As your answer,I noticed the nifi BigInt problem. It`s true that "if the percision>19, it will be changed into string".
the process happened in the "QueryDatabaseTable" processor.
I read the source code, and find the function which they write to dell with the jdbc data.
#QueryDatabaseTable https://github.com/apache/nifi/blob/master/nifi-nar-bundles/nifi-standard-bundle/nifi-standard-proce... #QueryDatabaseTable import this class for data process https://github.com/apache/nifi/blob/master/nifi-nar-bundles/nifi-standard-bundle/nifi-standard-proce...
jdbcCommon.java
Tanks a lot for your help~
But I don't know how to solve the problem gently, I might just use the String format in Hive.
There also some place should notice, they deal the "TinyInt" and "Boolean" with the same way.The value "0" or "1" will be change into "false"/"true".
Different databases have it's own design, we can't get a good way to deal with the Data transfer?
Created 03-28-2018 03:36 AM
Thank you, Shu ~
Your answer is very timely. And I decided to use String Format in Hive to avoid this problem~
Created 03-27-2018 03:03 PM
The issue is with your data type at the source side.

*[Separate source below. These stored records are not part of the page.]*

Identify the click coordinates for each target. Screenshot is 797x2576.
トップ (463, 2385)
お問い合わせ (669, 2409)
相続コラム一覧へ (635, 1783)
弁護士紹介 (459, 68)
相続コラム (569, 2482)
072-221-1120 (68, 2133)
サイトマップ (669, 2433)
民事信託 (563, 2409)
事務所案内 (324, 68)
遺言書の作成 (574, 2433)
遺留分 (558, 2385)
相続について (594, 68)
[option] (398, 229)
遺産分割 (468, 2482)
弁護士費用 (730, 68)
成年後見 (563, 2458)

Let's talk about the biggest "integral" data types in Avro and Hive. As per Hive documentation, BIGINT is defined as
BIGINT
(8-byte signed integer, from -9,223,372,036,854,775,808
to 9,223,372,036,854,775,807
)As per Avro documentation, the Long datatype is defined as follows.

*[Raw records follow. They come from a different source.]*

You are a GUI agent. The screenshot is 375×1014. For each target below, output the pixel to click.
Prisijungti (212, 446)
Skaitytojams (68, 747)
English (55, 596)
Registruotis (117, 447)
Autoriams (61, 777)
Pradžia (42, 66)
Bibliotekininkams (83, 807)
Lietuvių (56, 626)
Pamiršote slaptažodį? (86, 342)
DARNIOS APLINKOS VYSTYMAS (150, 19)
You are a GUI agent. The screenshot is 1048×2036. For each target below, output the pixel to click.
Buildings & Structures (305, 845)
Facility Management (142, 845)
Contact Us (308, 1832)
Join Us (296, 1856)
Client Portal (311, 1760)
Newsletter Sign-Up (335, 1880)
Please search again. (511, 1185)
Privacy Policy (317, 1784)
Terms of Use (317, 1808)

These are signed numbers and the max range is 9,223,372,036,854,775,807 [19 digits]. You are trying to port essentially a number from the source database which is way beyond Hive's/Avro data type range [number in MySQL looks like BIGINT(20) ]
Why are you not able to access the column value using INT/BIGINT data type?
The data is stored on HDFS in Avro format with your column specified as "STRING". Your data type does not match the data type of the data and hence you will get a parse exception. A switch from INT to STRING works for the same very reason.
Solution - You should either tone down the size of the column at the source side, even BIGINT(19) is not recommended since the values may go beyond the range of Hive BIGINT/AVRO Long. Or else, have your table on the destination side(Hive) with the column as STRING.
PS - Avro DOES NOT have Date/Timestamp datatypes, so such columns are also converted to a string when imported.
Hope that helps!
Created 03-28-2018 03:31 AM
Thanks for your reply ~
Your answer helps me a lot.
I may use the "String" format to store my table in Hive.
But I still have a worry, the "String" format may slow down the the execution speed of the data program in the future?
Created 03-28-2018 05:02 PM
In later versions of NiFi that use newer versions of Avro, Date and Timestamps are supported, but as logical types (backed by long values not strings). Previous versions of NiFi converted them to strings as the version of Avro at the time (1.7.7) didn't support logical types for Date/Timestamp
Created 04-01-2018 04:18 PM
Did the answer help in the resolution of your query? Please close the thread by marking the answer as Accepted!